Policy on full-text search
The search capabilities of different fediverse software are varied.
GoToSocial limits text search to your own posts. source
I don't know what Akkoma does because the docs aren't loading for me right now. https://docs.akkoma.dev/stable/configuration/search/
Mastodon has full text search on public posts, with some limitations. https://docs.joinmastodon.org/admin/elasticsearch/
It's also technically possible for any node to be modified to add full text search across any post that comes across it. (i'm pretty sure our operator coc would forbid this but I don't know where it is atm, i checked information.websiteleague.org)
I think we should discuss this and decide on a stance before a node with this capability comes online.
ruby Mon 30 Sep 2024 1:43AM
@sirocyl In Akkoma's case, I think there's a built-in full text search based on Postgres' GIN indices, with config to use RUM indices (with a postgres extension) instead, or an external Mellisearch instance. Unsure what GTS supports (I can look into this), but it seems like if we wanted full-text search, we don't need to rely on ElasticSearch specifically
wenchcoat system Sun 29 Sep 2024 11:40PM
not being able to search my own chosts always felt terrible on cohost. I'd rather not reproduce that shortcoming. as a superset of that, I think I'm okay with authenticated (only!) node-local search, whether or not it's restricted to moderators.
sirocyl Mon 30 Sep 2024 12:43AM
@wenchcoat system largely agree here, I would like for the possibility to search locally or own-posts, as long as it doesn't require dragging Elasticsearch into the game.
vis Mon 30 Sep 2024 1:51AM
In my opinion, full-text search should not be enabled league wide (fwiw i don't think it can be enabled at all) but should be left up to node staff to determine whether it is a good or bad thing for their instance. as soon as it becomes an avenue for harassment, it should probably be turned off (but i think if someone's searching for topics and getting into fights that might be more an issue with that user)

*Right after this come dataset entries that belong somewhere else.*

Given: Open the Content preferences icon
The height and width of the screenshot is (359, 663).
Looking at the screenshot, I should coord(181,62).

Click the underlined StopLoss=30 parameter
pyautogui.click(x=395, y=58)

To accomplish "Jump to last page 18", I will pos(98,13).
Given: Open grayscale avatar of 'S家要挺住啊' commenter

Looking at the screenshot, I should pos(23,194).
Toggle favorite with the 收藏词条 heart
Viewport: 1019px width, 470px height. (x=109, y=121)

Shel Mon 30 Sep 2024 4:57PM
I think full-text search can be incredibly useful for understanding conflicts and finding the source of information, or just looking for a good old post that you saw and loved. Not having it creates problems as much as having it has; but in the latter case we can moderate the undesirable behaviors associated with fulltext search. The primary reason we avoided having it on Mastodon for so long was because of KiwiFarms, which is no longer much of an issue and they would find it very difficult to get into the Weague. That said, fulltext search is very resource-heavy on any social media website, especially decentralized ones. It can make the cost of running a node much more expensive (and the more expensive it is to run a node the higher the barrier to people other than rich techies running one).

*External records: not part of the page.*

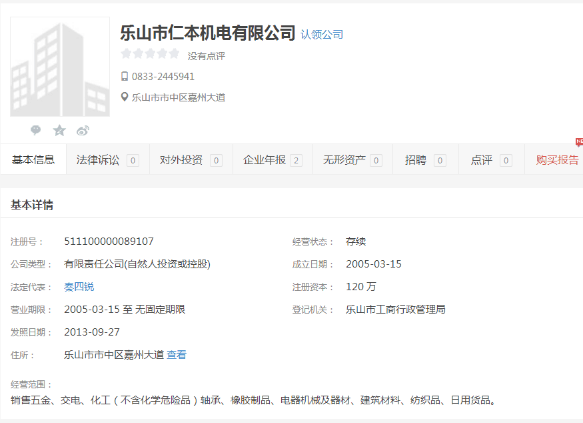Screen dimensions: 583x423
Task: Click the phone number 0833-2445941
Action: [x=163, y=77]
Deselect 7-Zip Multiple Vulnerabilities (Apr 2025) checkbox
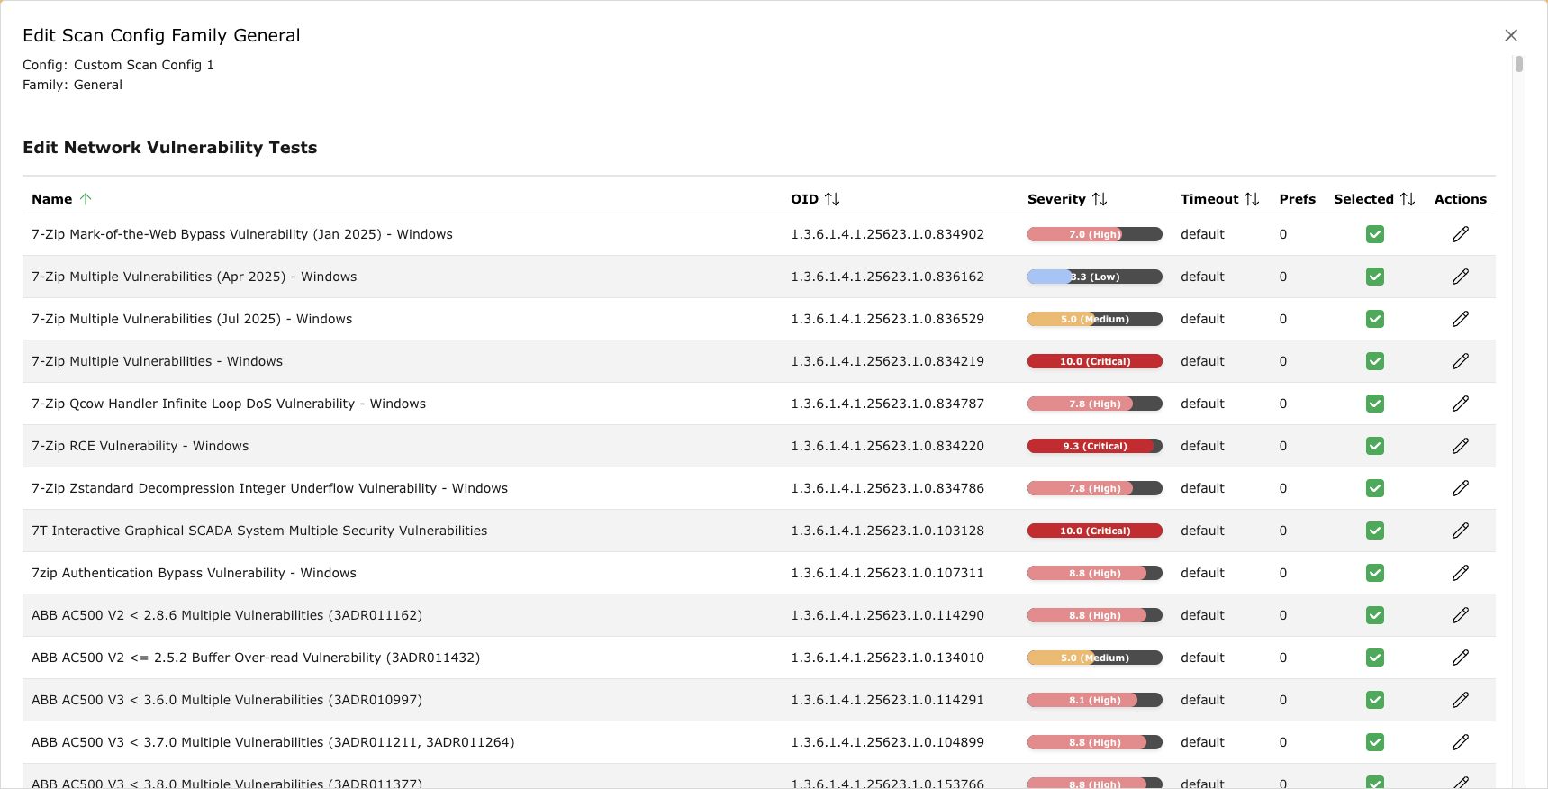Image resolution: width=1548 pixels, height=789 pixels. [x=1374, y=277]
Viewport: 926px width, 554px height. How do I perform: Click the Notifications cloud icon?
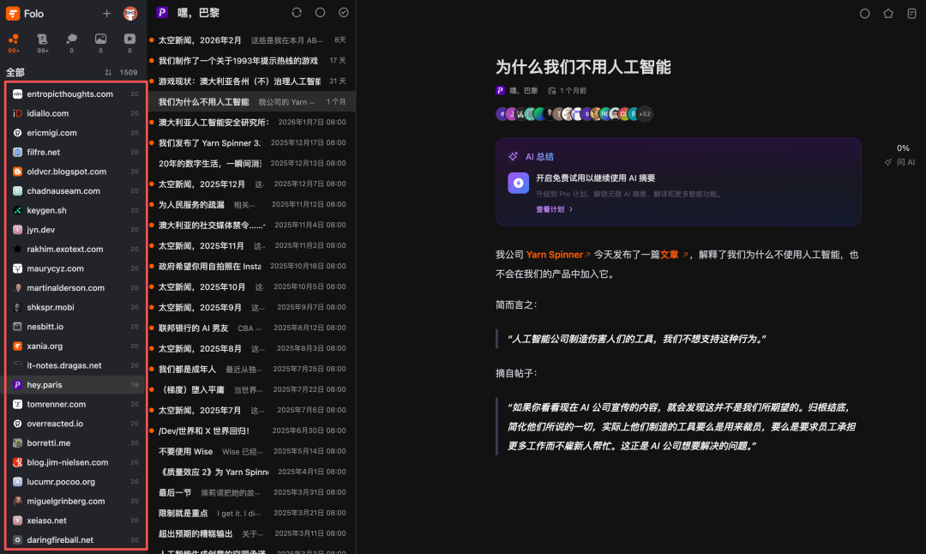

art semaphore Mon 30 Sep 2024 8:33PM
given it's always possible to download all your own posts and search them locally, i think having full text search for your own stuff on the server would be nice to have.
my only interaction with sitewide searching was on twitter, where ipv6-proponents text-searched my posts complaining about setting up ipv6 to send me ipv6 propaganda, which was utterly bizzare.
sirocyl Mon 30 Sep 2024 10:02PM
@art semaphore I've seen those IPv6 trolls too. What a weird quadrant. I'm generally in support of IPv6 myself; I'm not going out and namesearching to reply to the entire firehose about the topic, though, and I'm certainly not downplaying the issues it has in those replies.
sirocyl · Sun 29 Sep 2024 1:21PM
I'll put in a "no" on full-text search across instances in the League, but on a technical (dis-)merit rather than social; full-text search, at least in Mastodon, perhaps others, does depend on ElasticSearch, which is a hulking goddamn behemoth of software. Treehouse has very recently had to address an outage caused by it. It would balloon our server requirements, and we might have to up-provision and scale up our servers continuously as it churns through RAM, bandwidth and storage.